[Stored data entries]
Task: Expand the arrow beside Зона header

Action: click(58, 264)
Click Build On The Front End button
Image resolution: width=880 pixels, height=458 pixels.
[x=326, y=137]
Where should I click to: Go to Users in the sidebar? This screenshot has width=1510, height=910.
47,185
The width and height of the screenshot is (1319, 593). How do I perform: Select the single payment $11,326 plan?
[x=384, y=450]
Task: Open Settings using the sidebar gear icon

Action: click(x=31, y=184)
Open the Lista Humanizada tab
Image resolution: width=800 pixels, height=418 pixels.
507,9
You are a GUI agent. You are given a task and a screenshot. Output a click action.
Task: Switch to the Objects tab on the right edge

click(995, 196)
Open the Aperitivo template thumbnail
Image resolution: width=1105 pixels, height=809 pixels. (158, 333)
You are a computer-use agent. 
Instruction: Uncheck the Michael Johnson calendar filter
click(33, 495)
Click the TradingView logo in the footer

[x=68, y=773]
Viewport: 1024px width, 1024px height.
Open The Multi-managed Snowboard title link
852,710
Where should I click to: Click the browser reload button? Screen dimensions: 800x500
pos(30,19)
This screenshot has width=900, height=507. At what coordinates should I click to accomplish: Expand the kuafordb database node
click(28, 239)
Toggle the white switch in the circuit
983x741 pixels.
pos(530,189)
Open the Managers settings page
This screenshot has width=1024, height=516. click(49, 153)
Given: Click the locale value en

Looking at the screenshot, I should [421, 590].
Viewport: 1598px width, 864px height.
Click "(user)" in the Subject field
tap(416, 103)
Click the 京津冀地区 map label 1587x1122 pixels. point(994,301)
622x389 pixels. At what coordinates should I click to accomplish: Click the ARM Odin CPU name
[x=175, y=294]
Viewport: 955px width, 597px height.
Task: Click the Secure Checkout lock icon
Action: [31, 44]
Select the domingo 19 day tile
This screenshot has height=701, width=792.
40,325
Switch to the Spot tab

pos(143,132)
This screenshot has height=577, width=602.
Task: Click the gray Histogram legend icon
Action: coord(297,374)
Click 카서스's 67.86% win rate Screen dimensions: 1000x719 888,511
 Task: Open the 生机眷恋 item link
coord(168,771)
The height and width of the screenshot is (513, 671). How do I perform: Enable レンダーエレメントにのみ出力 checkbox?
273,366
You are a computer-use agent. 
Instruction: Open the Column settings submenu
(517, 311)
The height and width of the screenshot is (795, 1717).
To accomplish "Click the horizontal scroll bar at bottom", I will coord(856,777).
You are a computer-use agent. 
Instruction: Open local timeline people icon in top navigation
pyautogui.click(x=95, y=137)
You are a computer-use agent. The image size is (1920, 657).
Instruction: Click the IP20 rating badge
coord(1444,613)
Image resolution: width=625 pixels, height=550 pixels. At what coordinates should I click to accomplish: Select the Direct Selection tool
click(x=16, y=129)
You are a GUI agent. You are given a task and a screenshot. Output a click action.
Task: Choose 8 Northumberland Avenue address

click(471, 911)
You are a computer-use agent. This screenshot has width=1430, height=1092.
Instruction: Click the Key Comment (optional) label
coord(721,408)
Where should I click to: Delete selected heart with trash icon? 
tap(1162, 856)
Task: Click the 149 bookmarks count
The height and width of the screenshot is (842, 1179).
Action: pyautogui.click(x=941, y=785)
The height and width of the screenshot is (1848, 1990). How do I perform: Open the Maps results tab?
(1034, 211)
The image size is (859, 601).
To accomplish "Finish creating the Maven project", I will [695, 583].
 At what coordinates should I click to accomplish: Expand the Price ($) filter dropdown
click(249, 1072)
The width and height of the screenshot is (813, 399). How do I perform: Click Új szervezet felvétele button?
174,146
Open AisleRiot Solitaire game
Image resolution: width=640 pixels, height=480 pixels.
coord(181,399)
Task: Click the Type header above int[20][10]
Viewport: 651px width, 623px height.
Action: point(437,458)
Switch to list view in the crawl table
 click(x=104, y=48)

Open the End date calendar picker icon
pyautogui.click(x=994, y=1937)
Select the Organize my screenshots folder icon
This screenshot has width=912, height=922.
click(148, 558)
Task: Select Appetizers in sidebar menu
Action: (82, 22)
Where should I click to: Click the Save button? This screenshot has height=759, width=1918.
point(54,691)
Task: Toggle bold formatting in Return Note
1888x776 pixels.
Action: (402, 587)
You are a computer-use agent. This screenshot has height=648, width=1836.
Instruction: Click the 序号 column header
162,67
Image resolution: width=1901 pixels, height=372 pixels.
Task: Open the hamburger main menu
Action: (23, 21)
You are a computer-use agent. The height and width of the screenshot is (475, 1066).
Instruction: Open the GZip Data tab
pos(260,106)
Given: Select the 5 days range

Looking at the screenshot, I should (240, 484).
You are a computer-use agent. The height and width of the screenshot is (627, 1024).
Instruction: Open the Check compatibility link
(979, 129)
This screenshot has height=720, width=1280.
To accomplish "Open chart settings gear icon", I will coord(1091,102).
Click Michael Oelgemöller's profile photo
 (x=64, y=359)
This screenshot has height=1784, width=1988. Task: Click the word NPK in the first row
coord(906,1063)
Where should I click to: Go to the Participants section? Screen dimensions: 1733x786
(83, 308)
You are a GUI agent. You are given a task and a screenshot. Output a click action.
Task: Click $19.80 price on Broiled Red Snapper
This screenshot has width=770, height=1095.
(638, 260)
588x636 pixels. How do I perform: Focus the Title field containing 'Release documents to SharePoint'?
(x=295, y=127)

• _Problem details_:
Beginning at the line above that contains "Instruction: Click the IP20 rating badge", return each line exactly through the line that contains "has width=1430, height=1092.", and no others.

• _Answer section_:
Instruction: Click the IP20 rating badge
coord(1444,613)
Image resolution: width=625 pixels, height=550 pixels. At what coordinates should I click to accomplish: Select the Direct Selection tool
click(x=16, y=129)
You are a GUI agent. You are given a task and a screenshot. Output a click action.
Task: Choose 8 Northumberland Avenue address

click(471, 911)
You are a computer-use agent. This screenshot has width=1430, height=1092.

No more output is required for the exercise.